**TRY IT:**
If a line in the data below includes the string "Click", please return a copy of it.

**RECORDS SHOWN:**
<<<<

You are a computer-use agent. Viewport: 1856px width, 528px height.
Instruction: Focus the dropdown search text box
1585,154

>>>>
<<<<

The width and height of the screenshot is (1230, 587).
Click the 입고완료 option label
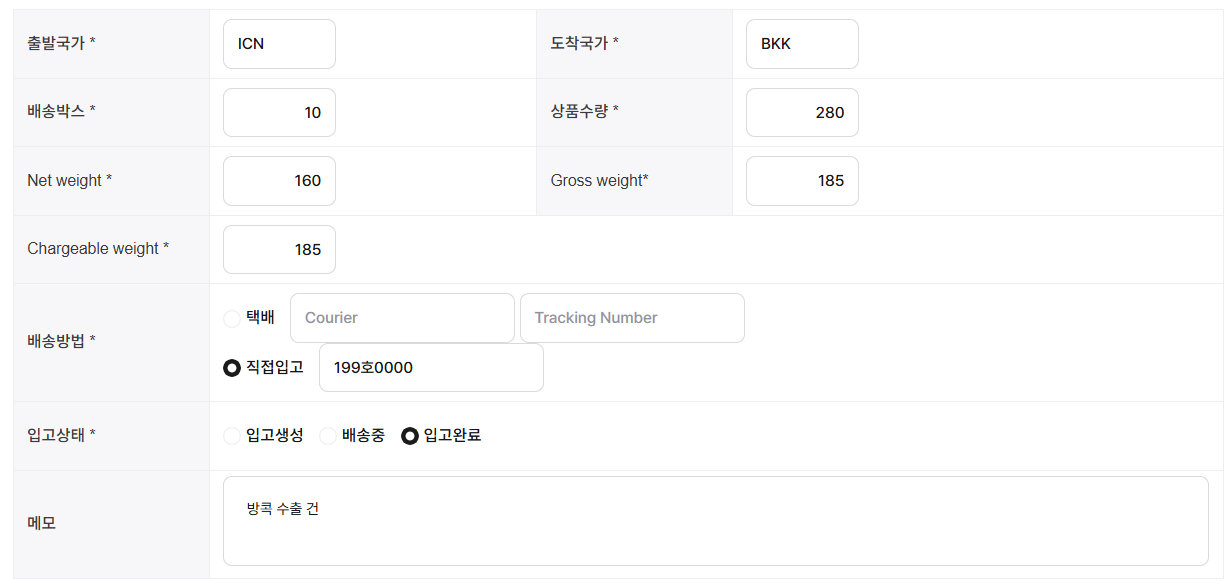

>>>>
<<<<

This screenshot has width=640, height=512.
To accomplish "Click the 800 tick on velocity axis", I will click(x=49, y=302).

>>>>

**EXERCISE OUTPUT:**
Click the 입고완료 option label
To accomplish "Click the 800 tick on velocity axis", I will click(x=49, y=302).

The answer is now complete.